An sf object containing receiver station locations and metadata, typically from point generation functions. This parameter is optional when station_info is provided, as receiver_stations will be automatically created from station_info coordinates.

de_model

A fitted detection efficiency model object (e.g., from create_logistic_curve_depth). The model should accept dist_m and depth_m as predictors. Default is NULL, which requires DE_pred column to already exist in station_distances_df.

time_aggregation

Character. Method for time aggregation. Options are:

  • "seconds" - Numeric seconds with bin_size_seconds (default)
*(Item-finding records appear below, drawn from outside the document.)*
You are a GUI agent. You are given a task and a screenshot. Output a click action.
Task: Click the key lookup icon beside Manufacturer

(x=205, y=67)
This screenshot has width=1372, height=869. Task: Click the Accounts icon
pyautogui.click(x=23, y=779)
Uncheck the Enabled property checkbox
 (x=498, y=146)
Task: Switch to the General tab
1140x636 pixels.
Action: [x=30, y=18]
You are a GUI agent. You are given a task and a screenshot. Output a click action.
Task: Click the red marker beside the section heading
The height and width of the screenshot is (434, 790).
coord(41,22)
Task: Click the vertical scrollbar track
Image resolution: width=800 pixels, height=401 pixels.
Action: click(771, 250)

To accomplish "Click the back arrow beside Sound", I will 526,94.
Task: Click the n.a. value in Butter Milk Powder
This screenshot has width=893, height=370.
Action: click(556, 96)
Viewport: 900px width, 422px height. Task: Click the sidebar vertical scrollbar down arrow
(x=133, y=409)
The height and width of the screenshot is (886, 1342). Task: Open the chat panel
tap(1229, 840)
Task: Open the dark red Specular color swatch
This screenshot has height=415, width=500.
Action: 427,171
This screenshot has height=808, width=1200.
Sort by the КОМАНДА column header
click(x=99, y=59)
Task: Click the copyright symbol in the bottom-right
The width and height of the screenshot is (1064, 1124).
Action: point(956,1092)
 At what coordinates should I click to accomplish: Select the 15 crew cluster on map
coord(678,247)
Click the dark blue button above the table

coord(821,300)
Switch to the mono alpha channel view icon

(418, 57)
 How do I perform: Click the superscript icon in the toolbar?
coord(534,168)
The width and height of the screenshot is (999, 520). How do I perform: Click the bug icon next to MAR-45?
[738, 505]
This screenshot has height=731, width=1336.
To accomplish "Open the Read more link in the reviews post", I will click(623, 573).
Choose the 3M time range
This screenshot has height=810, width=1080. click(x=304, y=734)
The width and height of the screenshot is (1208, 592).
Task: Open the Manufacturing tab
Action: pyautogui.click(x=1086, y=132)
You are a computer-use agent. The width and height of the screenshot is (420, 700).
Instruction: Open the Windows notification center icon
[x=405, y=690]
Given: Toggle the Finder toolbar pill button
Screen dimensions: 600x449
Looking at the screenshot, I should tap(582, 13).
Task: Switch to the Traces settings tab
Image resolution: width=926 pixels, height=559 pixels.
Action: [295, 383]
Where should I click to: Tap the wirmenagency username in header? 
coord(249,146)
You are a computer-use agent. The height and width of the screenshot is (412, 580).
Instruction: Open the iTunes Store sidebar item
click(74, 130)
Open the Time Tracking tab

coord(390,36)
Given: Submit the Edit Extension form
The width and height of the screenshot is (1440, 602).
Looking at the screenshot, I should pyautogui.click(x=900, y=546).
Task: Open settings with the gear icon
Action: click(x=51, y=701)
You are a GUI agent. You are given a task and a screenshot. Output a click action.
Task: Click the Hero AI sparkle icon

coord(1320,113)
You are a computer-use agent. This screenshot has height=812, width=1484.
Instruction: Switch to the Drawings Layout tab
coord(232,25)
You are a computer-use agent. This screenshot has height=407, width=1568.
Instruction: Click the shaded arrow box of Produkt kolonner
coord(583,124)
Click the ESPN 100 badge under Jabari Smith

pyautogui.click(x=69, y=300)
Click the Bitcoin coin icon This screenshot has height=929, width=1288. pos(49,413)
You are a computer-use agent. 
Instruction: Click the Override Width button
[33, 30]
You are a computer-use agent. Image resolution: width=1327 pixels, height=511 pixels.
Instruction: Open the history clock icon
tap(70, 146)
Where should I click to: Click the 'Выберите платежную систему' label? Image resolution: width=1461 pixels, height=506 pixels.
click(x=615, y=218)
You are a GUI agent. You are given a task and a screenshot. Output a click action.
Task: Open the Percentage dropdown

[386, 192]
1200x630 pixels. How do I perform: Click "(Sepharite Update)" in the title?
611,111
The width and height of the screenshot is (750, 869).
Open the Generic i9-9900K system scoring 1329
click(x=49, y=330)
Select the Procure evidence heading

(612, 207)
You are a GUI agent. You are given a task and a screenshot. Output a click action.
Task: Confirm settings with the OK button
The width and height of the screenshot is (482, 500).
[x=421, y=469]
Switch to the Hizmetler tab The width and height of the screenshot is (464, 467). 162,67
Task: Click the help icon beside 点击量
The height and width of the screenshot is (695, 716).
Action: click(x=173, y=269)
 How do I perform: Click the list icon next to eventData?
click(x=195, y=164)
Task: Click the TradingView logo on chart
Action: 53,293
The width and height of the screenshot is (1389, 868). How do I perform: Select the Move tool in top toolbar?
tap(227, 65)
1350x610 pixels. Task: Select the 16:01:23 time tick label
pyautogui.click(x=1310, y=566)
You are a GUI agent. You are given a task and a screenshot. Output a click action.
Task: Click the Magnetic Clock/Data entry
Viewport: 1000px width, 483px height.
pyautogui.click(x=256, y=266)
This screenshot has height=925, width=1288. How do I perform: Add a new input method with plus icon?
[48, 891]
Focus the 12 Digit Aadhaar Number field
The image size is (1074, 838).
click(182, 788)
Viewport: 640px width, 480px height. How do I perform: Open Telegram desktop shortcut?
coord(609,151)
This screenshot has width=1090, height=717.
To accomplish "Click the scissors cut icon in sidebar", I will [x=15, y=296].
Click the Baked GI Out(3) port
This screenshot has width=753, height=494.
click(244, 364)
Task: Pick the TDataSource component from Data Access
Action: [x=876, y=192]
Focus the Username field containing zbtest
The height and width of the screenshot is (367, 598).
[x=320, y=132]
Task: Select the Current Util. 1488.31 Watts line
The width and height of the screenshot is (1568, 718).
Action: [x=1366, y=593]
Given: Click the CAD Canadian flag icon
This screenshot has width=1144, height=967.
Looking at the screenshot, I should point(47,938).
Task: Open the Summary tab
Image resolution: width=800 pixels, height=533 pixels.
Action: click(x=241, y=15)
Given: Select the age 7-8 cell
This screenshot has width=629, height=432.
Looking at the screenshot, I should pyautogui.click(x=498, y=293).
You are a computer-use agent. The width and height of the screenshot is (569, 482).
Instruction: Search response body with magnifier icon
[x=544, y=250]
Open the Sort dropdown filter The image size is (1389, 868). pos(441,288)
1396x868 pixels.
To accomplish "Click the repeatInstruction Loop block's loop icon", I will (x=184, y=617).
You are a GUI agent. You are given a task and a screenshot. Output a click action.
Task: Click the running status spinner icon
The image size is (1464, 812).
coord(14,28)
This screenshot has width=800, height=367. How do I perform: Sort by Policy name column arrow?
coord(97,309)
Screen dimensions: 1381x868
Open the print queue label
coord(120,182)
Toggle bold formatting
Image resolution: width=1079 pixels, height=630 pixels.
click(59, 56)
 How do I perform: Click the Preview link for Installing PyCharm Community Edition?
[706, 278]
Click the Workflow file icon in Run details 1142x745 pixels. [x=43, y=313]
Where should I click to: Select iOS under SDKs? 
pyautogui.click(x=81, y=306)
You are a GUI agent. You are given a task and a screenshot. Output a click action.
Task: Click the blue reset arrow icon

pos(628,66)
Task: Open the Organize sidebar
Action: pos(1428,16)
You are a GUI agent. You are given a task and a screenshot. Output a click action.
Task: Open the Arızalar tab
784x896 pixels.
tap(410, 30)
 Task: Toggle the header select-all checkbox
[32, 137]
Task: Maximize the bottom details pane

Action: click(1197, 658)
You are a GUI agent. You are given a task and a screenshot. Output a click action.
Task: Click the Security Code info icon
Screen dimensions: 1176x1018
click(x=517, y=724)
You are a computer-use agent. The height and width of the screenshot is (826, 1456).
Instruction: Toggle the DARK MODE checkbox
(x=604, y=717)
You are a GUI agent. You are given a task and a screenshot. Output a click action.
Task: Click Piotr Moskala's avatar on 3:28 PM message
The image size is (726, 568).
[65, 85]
  • "hour" - Hourly aggregation using POSIX datetime

  • "day" - Daily aggregation using POSIX datetime

  • "month" - Monthly aggregation using POSIX datetime

Default is "seconds".

bin_size_seconds

Numeric. Time bin size in seconds for aggregating detections when time_aggregation = "seconds". Default is 3600 (1 hour).

detection_weight

Numeric. Weight given to detection events in the integrated probability calculation (0-1). Default is 0.5.

non_detection_weight

Numeric. Weight given to non-detection events in the integrated probability calculation (0-1). Default is 0.5.

integration_method

Character. Method for integrating detection and non-detection evidence. Options are:

  • "subtractive" (default): Detection field is the base; non-detection evidence subtracts from it: det - (nondet * non_detection_weight), clamped to 0. Produces tight, detection-anchored position estimates.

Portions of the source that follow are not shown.